David Poole, head of Citi Private Bank UK, told a wealth management conference today that ‘the popular habit of banker-bashing’ had continued for too long and that banks ‘have options to move elsewhere’
David Poole, head of Citi Private Bank UK, told a wealth management conference today that ‘the popular habit of banker-bashing’ had continued for too long and that banks ‘have options to move elsewhere’ if ‘the powers that be’ don’t recognise their importance.
In response to a question from Spear’s about the outspoken comments of politicians (Nick Clegg wants to wring bankers’ necks) and central bankers (banks exploit ‘gullible or unsuspecting’ customers, said Mervyn King), Poole said that ‘we all hope sense will out’ and remarked about the implications for London of global banks relocating.
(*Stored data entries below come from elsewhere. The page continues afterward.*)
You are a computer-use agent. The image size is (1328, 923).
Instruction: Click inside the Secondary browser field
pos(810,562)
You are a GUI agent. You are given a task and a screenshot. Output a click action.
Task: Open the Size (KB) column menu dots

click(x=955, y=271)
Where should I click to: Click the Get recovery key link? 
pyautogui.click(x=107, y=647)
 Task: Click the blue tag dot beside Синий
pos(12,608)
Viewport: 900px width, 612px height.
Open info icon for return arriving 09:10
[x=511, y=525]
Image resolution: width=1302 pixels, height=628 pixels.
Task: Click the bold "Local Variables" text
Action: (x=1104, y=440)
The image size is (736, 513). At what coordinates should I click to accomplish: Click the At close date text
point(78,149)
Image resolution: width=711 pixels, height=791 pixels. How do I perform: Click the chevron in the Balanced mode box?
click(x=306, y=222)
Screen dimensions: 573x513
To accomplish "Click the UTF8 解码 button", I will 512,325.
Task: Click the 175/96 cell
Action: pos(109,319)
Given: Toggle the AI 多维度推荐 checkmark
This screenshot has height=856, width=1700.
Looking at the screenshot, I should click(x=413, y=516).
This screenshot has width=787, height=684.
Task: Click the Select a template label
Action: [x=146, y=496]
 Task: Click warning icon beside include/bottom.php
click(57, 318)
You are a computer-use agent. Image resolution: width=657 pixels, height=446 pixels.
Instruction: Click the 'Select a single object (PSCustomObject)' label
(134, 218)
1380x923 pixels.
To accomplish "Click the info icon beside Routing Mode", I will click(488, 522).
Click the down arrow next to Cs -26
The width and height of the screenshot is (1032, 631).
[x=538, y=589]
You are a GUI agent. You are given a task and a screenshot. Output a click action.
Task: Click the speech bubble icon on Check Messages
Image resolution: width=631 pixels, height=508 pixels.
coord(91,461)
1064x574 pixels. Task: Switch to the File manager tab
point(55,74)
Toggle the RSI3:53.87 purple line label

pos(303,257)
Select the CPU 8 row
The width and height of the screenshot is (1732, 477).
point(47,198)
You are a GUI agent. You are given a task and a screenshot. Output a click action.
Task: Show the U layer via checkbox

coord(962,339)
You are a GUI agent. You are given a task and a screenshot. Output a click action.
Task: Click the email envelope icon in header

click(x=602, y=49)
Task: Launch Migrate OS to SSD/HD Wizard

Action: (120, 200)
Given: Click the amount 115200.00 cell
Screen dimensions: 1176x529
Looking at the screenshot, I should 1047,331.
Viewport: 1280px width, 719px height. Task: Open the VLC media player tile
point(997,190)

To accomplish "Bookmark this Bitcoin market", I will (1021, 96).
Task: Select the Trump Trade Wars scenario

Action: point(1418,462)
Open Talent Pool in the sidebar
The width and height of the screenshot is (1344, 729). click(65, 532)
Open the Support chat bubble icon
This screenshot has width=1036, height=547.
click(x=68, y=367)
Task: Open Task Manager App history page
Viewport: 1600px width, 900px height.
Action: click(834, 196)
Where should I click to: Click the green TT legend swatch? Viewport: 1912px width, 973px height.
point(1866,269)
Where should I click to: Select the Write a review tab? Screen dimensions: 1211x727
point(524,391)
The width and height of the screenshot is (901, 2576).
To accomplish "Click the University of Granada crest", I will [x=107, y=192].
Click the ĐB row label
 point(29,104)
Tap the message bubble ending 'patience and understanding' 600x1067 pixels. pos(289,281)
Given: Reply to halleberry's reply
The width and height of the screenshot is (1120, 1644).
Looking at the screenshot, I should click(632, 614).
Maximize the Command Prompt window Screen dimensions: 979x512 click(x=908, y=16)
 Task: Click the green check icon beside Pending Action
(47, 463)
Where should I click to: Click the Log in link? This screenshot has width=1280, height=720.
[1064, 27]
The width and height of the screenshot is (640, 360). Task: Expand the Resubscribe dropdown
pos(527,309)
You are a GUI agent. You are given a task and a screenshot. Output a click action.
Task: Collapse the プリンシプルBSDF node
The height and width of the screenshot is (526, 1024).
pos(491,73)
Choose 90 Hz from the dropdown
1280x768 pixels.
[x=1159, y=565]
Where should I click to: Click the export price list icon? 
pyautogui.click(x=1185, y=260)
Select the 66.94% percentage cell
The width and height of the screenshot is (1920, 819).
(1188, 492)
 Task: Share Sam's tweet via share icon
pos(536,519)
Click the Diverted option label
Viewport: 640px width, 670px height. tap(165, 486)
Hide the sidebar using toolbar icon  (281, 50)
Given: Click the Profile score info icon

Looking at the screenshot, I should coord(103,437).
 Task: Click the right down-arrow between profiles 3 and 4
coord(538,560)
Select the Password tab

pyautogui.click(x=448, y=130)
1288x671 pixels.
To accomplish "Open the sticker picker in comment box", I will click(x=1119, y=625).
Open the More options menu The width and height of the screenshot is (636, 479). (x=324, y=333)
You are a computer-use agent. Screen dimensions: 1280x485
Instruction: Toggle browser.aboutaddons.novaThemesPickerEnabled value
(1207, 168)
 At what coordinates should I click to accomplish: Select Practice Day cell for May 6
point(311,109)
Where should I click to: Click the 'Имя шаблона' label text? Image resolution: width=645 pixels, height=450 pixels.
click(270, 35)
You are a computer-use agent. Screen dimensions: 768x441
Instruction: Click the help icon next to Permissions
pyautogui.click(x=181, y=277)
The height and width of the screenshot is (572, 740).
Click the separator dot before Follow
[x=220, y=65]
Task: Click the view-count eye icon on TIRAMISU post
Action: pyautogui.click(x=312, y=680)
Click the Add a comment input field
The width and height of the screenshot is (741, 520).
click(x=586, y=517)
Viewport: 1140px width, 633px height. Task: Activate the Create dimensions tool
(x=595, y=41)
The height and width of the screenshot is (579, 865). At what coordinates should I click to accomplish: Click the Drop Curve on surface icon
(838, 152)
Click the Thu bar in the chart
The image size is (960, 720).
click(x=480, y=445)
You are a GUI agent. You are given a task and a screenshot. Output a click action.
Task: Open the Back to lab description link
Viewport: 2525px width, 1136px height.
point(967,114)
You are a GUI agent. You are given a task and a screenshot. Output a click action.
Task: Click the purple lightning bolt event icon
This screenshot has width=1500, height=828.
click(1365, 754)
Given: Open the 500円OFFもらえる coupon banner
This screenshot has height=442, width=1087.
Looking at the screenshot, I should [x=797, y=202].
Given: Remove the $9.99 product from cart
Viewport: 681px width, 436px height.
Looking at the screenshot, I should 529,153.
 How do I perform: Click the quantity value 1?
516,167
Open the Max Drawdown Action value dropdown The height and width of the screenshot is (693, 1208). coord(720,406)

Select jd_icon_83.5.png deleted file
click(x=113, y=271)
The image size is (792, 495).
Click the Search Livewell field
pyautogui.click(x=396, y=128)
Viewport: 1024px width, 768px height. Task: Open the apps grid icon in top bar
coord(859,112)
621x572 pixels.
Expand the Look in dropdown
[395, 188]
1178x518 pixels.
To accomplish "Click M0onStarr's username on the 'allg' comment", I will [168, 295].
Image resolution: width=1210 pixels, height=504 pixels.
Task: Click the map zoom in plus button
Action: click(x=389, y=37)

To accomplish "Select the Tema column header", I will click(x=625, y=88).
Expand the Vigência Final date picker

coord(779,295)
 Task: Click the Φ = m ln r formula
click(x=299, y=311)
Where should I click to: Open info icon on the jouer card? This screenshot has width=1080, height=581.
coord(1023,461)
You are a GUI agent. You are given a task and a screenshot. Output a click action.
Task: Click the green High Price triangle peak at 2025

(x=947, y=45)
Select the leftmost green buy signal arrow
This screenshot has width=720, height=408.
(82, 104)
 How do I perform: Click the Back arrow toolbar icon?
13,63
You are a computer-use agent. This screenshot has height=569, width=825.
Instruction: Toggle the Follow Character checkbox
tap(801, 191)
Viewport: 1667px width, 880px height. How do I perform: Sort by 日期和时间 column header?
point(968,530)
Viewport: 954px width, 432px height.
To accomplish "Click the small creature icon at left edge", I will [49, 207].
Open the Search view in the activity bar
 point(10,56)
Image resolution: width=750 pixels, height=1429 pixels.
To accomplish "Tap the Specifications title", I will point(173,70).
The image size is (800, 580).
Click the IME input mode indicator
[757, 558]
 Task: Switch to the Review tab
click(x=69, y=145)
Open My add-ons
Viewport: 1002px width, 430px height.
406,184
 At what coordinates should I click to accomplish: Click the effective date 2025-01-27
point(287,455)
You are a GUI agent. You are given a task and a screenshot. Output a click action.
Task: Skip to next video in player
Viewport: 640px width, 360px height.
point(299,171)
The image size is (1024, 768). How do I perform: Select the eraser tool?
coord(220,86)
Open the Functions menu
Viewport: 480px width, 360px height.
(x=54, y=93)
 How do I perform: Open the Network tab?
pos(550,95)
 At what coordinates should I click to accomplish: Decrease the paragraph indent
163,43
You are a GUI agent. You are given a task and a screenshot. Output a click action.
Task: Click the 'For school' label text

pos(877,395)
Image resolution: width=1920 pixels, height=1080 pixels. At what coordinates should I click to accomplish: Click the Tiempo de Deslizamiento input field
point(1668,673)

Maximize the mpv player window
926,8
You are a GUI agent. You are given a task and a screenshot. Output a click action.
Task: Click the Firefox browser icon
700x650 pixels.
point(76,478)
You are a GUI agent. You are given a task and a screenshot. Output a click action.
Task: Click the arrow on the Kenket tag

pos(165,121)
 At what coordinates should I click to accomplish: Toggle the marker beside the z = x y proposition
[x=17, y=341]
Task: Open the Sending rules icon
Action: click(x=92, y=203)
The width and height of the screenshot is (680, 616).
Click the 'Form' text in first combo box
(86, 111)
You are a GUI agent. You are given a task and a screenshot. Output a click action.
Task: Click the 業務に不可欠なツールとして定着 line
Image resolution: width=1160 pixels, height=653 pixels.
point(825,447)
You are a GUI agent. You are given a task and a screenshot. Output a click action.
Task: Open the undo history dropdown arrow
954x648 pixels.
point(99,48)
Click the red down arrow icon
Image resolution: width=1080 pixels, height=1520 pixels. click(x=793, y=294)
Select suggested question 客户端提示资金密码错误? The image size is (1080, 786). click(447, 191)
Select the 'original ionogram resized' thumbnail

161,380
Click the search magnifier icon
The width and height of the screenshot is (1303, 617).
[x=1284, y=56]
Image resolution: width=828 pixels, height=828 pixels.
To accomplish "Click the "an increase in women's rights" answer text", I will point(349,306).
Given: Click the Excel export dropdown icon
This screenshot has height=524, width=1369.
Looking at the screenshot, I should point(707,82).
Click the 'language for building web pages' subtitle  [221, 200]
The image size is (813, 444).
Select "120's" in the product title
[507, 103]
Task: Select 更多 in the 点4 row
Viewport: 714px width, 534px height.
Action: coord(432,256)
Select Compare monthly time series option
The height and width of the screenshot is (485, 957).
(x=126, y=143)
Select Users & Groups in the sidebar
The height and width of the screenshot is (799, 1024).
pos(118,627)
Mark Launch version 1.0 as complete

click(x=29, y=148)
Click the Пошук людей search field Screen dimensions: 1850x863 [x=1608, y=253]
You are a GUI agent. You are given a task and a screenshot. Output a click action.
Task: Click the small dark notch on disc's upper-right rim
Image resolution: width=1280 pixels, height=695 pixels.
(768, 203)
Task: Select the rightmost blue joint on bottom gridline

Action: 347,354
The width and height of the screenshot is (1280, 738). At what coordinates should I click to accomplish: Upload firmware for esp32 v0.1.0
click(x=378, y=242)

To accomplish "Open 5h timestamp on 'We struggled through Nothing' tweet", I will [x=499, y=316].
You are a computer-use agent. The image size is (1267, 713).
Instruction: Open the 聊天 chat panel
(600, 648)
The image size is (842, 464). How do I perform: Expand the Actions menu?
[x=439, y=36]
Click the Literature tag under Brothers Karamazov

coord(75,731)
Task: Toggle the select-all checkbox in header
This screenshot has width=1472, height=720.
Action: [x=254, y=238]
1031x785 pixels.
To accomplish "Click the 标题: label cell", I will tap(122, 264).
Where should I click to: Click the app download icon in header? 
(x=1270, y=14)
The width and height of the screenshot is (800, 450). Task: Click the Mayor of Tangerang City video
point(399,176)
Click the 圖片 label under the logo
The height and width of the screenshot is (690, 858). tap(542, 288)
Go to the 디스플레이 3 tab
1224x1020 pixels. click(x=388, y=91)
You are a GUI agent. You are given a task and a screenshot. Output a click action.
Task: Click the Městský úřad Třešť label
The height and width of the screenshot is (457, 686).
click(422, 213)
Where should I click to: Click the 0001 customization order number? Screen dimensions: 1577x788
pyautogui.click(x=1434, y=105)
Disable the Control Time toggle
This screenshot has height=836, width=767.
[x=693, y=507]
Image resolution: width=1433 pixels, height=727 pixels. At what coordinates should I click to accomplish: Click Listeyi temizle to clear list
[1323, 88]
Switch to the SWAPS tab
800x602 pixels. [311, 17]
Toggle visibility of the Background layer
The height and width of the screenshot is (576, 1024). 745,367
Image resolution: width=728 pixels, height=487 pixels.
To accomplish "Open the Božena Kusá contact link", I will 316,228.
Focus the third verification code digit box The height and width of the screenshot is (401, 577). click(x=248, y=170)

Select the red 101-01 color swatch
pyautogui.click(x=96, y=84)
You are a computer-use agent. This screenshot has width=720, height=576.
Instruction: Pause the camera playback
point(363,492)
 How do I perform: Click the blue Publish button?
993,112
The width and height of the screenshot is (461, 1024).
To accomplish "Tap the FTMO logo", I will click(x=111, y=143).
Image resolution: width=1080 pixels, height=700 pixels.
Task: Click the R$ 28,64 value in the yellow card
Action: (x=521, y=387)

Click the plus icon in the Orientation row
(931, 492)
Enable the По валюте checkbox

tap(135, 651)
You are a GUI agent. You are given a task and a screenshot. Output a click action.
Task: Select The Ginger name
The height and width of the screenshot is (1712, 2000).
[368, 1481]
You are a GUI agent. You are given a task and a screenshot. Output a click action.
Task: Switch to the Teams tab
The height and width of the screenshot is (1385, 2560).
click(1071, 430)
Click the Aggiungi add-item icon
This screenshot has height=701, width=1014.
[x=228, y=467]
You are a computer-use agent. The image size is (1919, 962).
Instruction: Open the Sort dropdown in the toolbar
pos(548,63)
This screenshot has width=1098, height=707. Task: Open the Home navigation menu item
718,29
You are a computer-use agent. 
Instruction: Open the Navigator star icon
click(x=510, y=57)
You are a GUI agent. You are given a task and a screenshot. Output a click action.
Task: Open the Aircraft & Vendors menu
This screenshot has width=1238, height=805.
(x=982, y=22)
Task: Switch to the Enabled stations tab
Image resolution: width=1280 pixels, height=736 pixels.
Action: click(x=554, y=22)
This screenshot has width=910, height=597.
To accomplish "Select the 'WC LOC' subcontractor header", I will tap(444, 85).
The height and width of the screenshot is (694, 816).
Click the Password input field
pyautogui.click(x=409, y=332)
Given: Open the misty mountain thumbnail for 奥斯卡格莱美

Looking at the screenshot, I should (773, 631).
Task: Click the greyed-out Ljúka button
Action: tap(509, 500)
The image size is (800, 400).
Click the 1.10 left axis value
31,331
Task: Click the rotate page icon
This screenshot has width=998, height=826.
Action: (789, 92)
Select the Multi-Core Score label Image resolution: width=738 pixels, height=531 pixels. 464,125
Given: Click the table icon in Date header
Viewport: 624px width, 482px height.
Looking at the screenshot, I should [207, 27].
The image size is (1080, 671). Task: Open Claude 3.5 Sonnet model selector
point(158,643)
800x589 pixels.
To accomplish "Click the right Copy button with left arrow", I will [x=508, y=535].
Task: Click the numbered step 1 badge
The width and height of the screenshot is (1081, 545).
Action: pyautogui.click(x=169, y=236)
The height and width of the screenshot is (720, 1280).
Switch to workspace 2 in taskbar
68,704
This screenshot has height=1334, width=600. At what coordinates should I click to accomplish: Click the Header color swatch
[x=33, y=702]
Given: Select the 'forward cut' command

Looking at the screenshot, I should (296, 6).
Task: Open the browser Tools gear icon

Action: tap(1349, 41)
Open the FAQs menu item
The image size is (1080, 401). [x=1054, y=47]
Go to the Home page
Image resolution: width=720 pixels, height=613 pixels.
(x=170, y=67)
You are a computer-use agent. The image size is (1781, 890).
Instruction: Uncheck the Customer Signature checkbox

One of the key points Poole emphasised in his talk at the CISI Private Wealth Management Conference was that Citi’s risk considerations have gone from 2D (markets and economic risk) to 4D by including climate and political risk. He cited the turmoil in North Africa as a validation of that strategy.
During his talk, Poole said that the financial services sector needed to present itself better: ‘We as an industry are either arrogant or stupid in not considering how we present and promote our brand. Our brand is trust and I don’t think we’ve done a very good job in preserving our trust over the past few years.’ But with innovations like a Citi iPad app and an Apple-store-like ‘Ubiquity Branch’ in Japan, where clients can manage their financial affairs in a high-tech setting, Citi was ‘keen to re-establish ourselves’, he said.
Describing Citi’s business, Poole defined a third category of HNW: $10-25m is HNW, $25-500m is UHNW and above $500m is ‘mega wealth’.